# Cheaper to build or buy a fixed gear?



## RyanM (Jul 15, 2008)

looking to spend $400 max. Are there any good complete builds at performance bike etc... anyone can recommend for up to $400 or should i start buying used parts and build one? would prefer a new complete bike


----------



## David Loving (Jun 13, 2008)

It's cheaper to just buy one IMO:

http://www.bikesdirect.com/products/trackbikes.htm


----------



## A1an (Mar 31, 2009)

I built my '74 Raleigh for under $500. Sure I could have purchased something nice and new for around the same price, but I like the pride that goes along with knowing I sourced and assembled the parts to make this exactly what I wanted. 

If you are hell bent on a brand new bike w/new components then a complete bike is probably the most cost effective way to go.


----------



## the old fool (Jun 14, 2009)

I think you can get a better bike if you buy new rather than a mix of old parts and things that don't quite fit if you modify .... 
If you want to be cheap all you need is a rear wheel and a little time to remove the derailleurs and adjust the chain
I have a 95 Raleigh that i might fix and i will replace the wheels blah blah blah
I would rather have a Fuji track and add a brake
my humble opinion only
:thumbsup:


----------



## RyanM (Jul 15, 2008)

thanks for the input


----------



## waldo425 (Sep 22, 2008)

If you had some parts already it would be cheaper. But if you did a buildup it would be hard to do that for 400 or less. 
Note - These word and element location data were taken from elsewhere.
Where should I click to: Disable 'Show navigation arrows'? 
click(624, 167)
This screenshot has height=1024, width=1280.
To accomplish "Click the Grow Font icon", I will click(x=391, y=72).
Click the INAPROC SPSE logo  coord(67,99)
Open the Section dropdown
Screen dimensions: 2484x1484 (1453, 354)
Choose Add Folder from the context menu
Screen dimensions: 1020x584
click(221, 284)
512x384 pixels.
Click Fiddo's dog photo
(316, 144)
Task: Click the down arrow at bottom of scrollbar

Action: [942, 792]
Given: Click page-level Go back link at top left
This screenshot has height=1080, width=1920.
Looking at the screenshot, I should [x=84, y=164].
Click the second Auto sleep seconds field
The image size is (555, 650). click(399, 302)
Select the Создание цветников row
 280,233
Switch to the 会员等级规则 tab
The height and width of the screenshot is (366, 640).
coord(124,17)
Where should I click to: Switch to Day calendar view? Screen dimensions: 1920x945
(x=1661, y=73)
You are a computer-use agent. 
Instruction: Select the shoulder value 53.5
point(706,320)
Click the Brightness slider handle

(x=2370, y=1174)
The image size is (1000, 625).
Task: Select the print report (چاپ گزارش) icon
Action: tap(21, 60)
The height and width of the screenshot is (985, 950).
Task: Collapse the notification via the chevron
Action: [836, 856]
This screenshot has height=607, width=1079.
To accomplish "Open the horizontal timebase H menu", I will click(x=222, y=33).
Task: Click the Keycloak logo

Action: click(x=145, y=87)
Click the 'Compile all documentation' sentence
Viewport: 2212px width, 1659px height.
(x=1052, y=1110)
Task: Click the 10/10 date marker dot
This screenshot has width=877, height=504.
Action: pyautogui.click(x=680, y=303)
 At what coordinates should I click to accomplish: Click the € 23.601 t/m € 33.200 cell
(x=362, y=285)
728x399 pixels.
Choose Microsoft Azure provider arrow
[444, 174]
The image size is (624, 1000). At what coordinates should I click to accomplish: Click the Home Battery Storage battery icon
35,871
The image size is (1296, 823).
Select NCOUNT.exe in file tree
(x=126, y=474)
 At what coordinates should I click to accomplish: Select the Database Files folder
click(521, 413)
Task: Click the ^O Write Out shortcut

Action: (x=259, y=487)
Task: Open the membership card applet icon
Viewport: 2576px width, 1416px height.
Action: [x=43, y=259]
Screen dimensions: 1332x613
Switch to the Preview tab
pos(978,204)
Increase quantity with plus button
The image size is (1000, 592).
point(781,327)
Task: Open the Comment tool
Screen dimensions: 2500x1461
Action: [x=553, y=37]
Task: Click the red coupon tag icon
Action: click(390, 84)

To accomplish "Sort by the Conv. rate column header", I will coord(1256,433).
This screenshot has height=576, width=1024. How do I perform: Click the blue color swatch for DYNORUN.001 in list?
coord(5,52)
I just bought a frame a while ago and have been buying a mix of new and used parts. Just know what you are looking for and look for any and all flaws before you buy used. I only have a few parts and I'm already over 400.


----------



## screamtone (Apr 17, 2006)

I bought a Pista off Craigslist that looks brand new for $350. It would be hard to build a bike like that for $400 after spending weeks buying random parts. The BD bikes seem like a great deal, as well.


----------



## David Loving (Jun 13, 2008)

You can spend $3-400 on wheels.


----------



## lazyrack (Apr 19, 2004)

Performance Bike has the Scattante Windy City for about $269 after discounts right now. I'm soo damn tempted to buy it, but I just have no need for it and already have 4 bicycles. :/

You can't build it cheaper, no way in hell.


----------



## Spinfinity (Feb 3, 2004)

If you can find an old freewheel bike, the cost of conversion is minimal. 1 cog, 1 chain, a set of bmx chain ring bolts and a little tinering time.


----------



## immerle (Nov 6, 2007)

It's cheaper to build than it is buy off the rack and then upgrade....IMO


----------



## daveloving (Jan 5, 2009)

Drives me crazy how people will buy a brand new bike and then replace all the parts!


----------



## immerle (Nov 6, 2007)

*Wait, dude*

If this is your sock puppet, it's not a very good disguise.


----------